--- BEGIN TEXT PROVIDED ---
I may accuse OWWSA of being a "glorified travel club" but they are a very good travel club and we arrived in Hartlepool in plenty of time and soon the surreal factor of the day was pushed up several notches. A somewhat bizarrely dressed woman in a Wycombe shirt walked towards the away end. As "she" got closer it become apparent that "she" was in fact a "he." The number of bemused looks, second, third and fourth takes rose considerably as more people arrived at the ground. I had never seen him before at a Wycombe game, and frankly, once you have seen him, you're unlikely to ever forget him.

A quick trawl through google provides some enlightenment, as a couple of Brentford fans explain...

"Expect to see a middle-aged man called Lawrence prancing up and down the away end in womans clothes."

"The locals are normally very friendly, and are capped by Lawrence, Hartlepool's very own transvestite. Apparently he has made himself a figure of ridicule in the town, he is banned from most of the shops and has vowed revenge by supporting whoever Hartlepool are playing on the day."

I know that those of you who weren't there or who didn't see / hear him will still somewhat sceptical, so he is a picture of him:

hartpool08.jpg

The Wycombe Wanderers team coach arrived and Lawrence headed straight for the door and proceeded to offer to shake the hands of everyone who came off. Paul Lambert, clearly bemused, refused but to the credit of the rest of the players, they all shook his hand, with subsequent facial expressions ranging from incredulity to amusement. They probably thought they'd seen it all where Wycombe fans were concerned. Kevin Betsy may have had prior knowledge of our "special" fan for the day as his face wore a knowing smile. Lawrence had even gone to the trouble of embelishing his Wycombe shirt with Betsy's name and number (even the insane can see that Kevin Betsy is a fĂșcking genius.)

The turnstiles were finally opened at 2pm and I headed for some sustenance and ordered a hot dog. I was handed something that looked suspiciously like a horses willy. It seemed inconceivable that they manunfactured sausages this long. I sunk my teeth into it with trepidation, but it tasted rather splendid and proceeded to munch the rest down without any further concern.
--- END TEXT PROVIDED ---
--- BEGIN SUPPLIED MATERIAL ---
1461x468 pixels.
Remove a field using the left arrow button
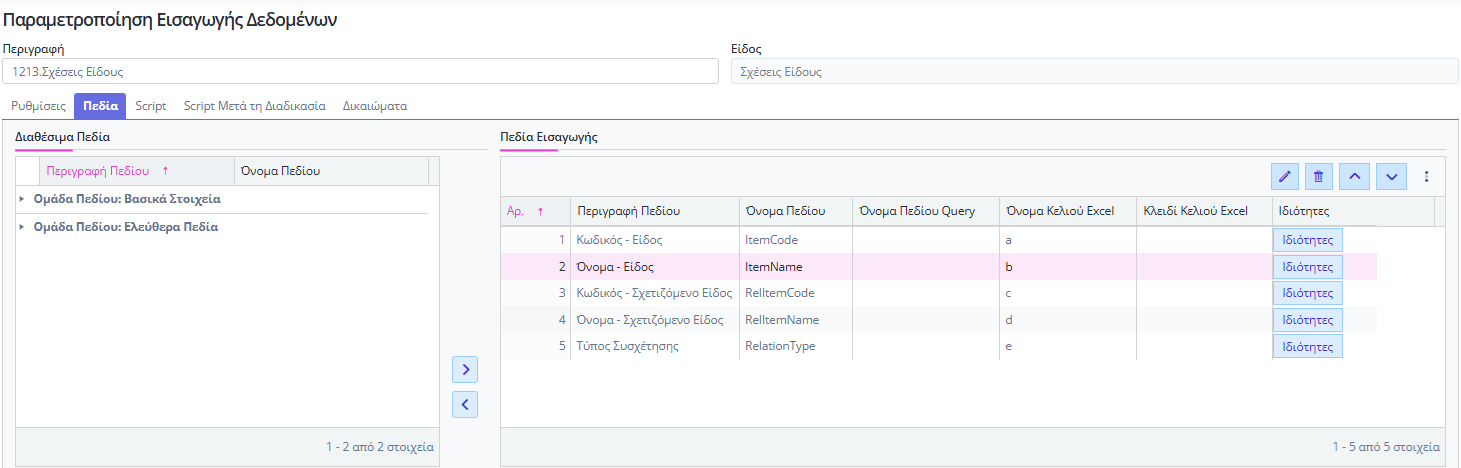pos(465,404)
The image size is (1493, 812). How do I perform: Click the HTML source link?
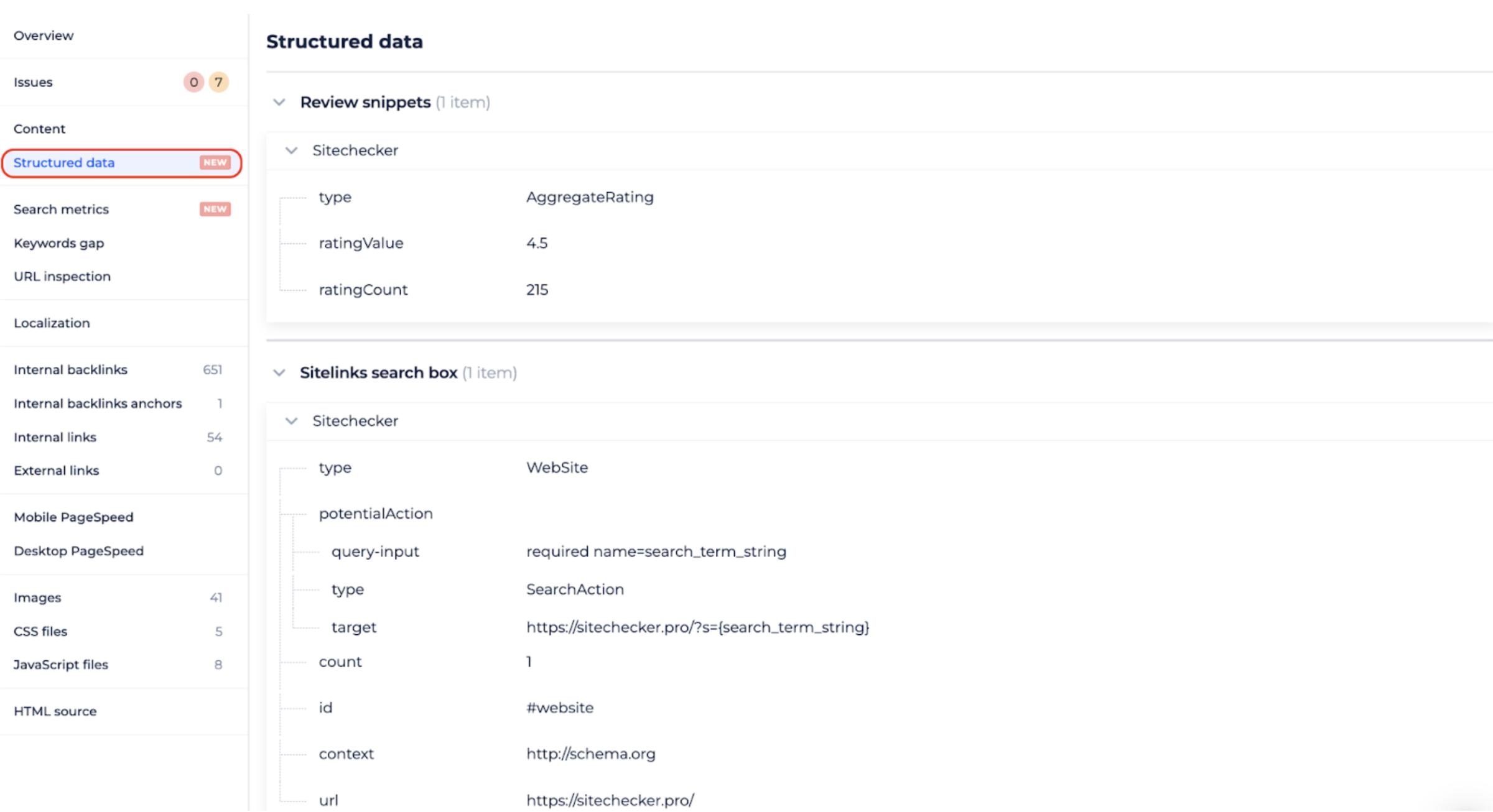(55, 711)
--- END SUPPLIED MATERIAL ---
TASK SET
A – Print the two entries above word for word, leaving out the pictures.
B – Carry on the account of the Wycombe away trip to Hartlepool from the point where it stops.

THE REPLIES
A –
1461x468 pixels.
Remove a field using the left arrow button
pos(465,404)
The image size is (1493, 812). How do I perform: Click the HTML source link?
(55, 711)

B –
I ventured into the away end and chose my seat which happened to be in fairly close proximity to Lawrence, who spent much of his time singing and dancing. As well as shouting "Come on you Swans" he also indulged in a rather unique repetoire of ditties which started with "The Beer Barrel Polka" by Brown-Tim-Vejvoda ("Roll out the barrel, We'll have a barrel of fun. Roll out the barrel, we've got the blues on the run.") - Oh the irony of that last line. This was followed by Doris Day's Que Sera Sera sang right from the beginning ("When I was just a little girl, I asked my mother, what will I be, will I be pretty, will I be rich, here's what she said to me...") Next came "Crazy" by Willie Nelson ("I'm crazy, crazy for feeling so lonely I'm crazy, crazy for feeling so blue.") - another frighteningly accurate assessment for the afternoon / whole day. Lastly he regaled us with "Swanee" by Al Jolson ("Swan-ee, how I love ya, how I love ya, My dear old Swanee. I'd give the world...to...be...")

Speaking to a few Hartlepool fans / stewards resulted in conflicting stories / urban myths about Lawrence but one suggested that Lawrence's current mental state was a result of the loss of his mother. If true the lyrics of the last song (above) are more than a little ironic, incredibly sad and not a little tragic.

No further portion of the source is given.